PL : On se rapproche de plus en plus. Aujourd’hui, et notamment dans le complet, on cherche des chevaux très modernes dans le sang. Ce qui nous intéresse le plus dans cette discipline, ce sont des chevaux qui galopent, pas forcément le maximum de force, de la locomotion, de l’influx et du chic, non négligeable sur un rectangle de dressage. 

L’intégration de nouveaux juges venant d’horizons différents fait-elle partie d’une stratégie particulière au sein du stud-book SF ?

Pascal Cadiou : Philippe est éleveur d’Anglo-arabes réussissant bien en concours complet. Cette race est constitutive du Selle Français, on retrouve cette race dans la plupart des pedigrees SF. C’est un éleveur compétent qui suit le sport de haut niveau et qui s’est formé à notre mode de caractérisation. Cela faisait donc partie de son apprentissage de venir ici à Saint-Lô participer et échanger avec les juges. 

Au Championnat Etalons SF, quelle impression le lot 2021 vous a-t-il laissé ?

Philippe Lacaze : J’en ai discuté avec les juges nationaux présents et ils ont trouvé le lot très homogène. Trois ou quatre ont sorti des notes exceptionnelles, mais nous n’avons pas vu de mauvaise présentation ou de très mauvaise note. C’est énorme ! On voit que les choses évoluent, que la préparation se déroule proprement. Les chevaux sont préparés dans le bon sens. Les cinq premiers représentent une vraie qualité.

Prenons l’exemple du champion et du cinquième aux modèles opposés. C’est finalement le plus atypique qui s’en est le mieux sorti. Comment l’expliquer ?

PL : Le cinquième (Iron Man de Favray, ndlr) possède une souche pur-sang, une qualité de saut exceptionnelle, avec de l’étendue. Mais au modèle, il ne fait pas tellement père même s’il va évoluer physiquement. Contrairement au premier dans lequel on voit déjà le profil d’un futur étalon. 

Avoir un spécialiste de l’Anglo-arabe dans un jury, qu’est-ce que cela traduit en matière stratégique ?

Pascal Cadiou : Tout le monde cherche le sang Anglo-arabe.
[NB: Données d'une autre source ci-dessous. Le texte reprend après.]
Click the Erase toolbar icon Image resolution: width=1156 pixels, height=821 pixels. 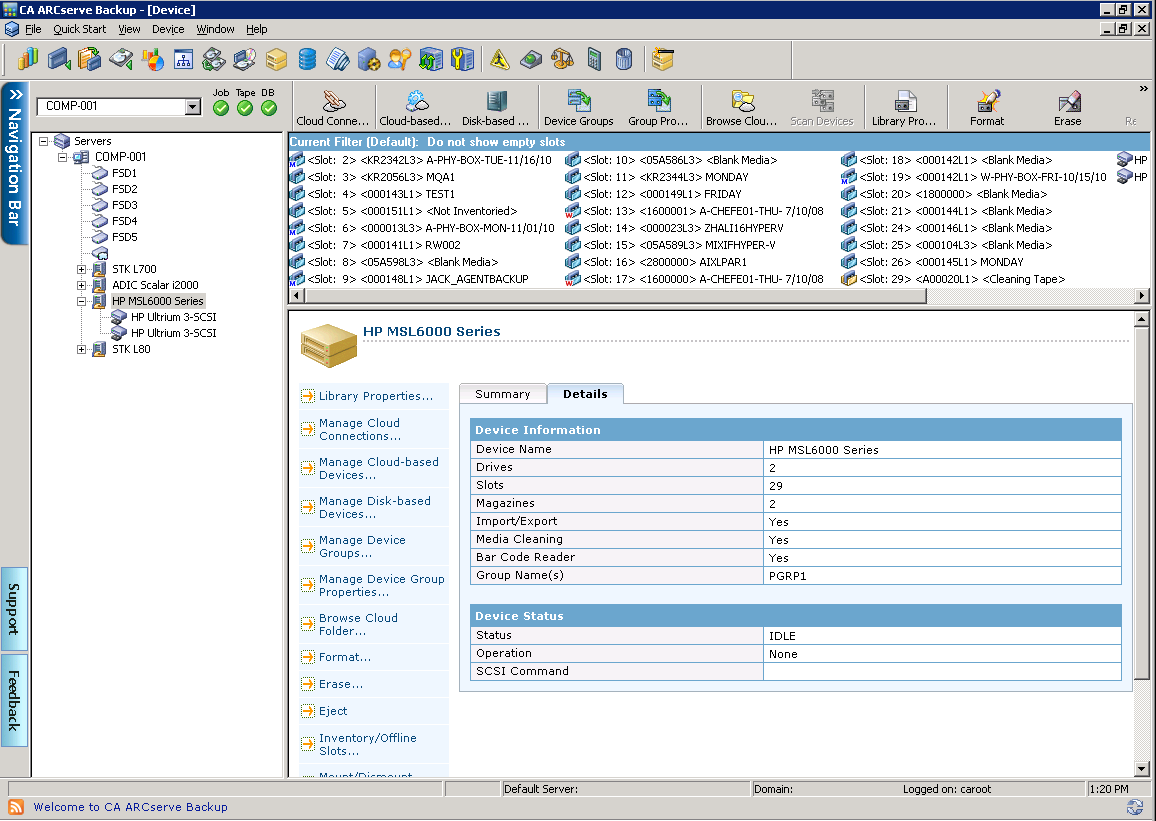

Toute personne possédant un Anglo sortant de l’ordinaire a le monde entier à sa porte. Il va ramener, non pas du sang qui relève du pur-sang, qui peut se révéler froid, mais de la sensibilité, de l’énergie, de l’influx au bon moment. En Anglo-arabe, il y a encore des chevaux capables de transmettre ces qualités.

Que recherche-t-on aujourd’hui à l’obstacle ? Qu’entend-t-on par intelligence ?
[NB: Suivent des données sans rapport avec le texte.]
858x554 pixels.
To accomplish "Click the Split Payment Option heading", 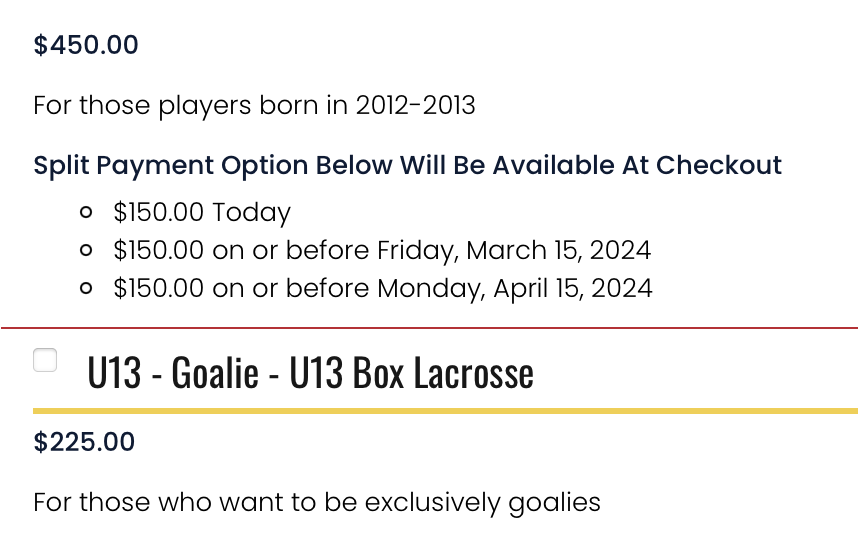I will pyautogui.click(x=408, y=165).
Philippe Lacaze : Un cheval naît intelligent, même si ça peut se travailler. L’intelligence de la barre, soit ils l’ont et ils sont respectueux, ils ont envie de ça. On en a vu cette année, qui s’expriment bien, montent leur garrot, et se montrent élastiques. Pour revenir au cinquième, il possède tout ça, de l’élasticité, de la frappe, par opposition à un cheval rigide, sans vraiment frapper. Il y a une vraie évolution dans l’élevage. Les éleveurs ont compris que ce point était important, ils étudient leurs croisements, soignent la jumenterie...ça coûte cher d’élever !

N’est-il pas difficile, lorsqu’on est juge, de choisir entre un futur bon cheval de sport et un futur bon étalon ?

PL : On peut avoir un coup de cœur et un cheval-type en tête. Moi-même j’ai un type de cheval que j’apprécie. Mais en tant que juges, nous devons rester neutres. Nous jugeons la qualité. Donc même si le modèle d’un cheval ne nous plaît pas forcément parce qu’on le trouve un peu lourd, et qu’un autre plus moderne réalise de belles choses, on doit rester dans le cadre de notre jugement, trouver les points positifs mais aussi les points négatifs. Parfois, on s’interroge sur la capacité du cheval à répéter ce que l’on voit une fois le cavalier en selle. Quand la qualité y est, on devrait la retrouver. C’est intéressant de se projeter. A ce titre, voir ici les étalons approuvés à 3 ans l’an dernier sur un parcours était intéressant car nous pourrons évaluer l’évolution. Ce suivi est vraiment intéressant pour les éleveurs quant au choix du futur étalon.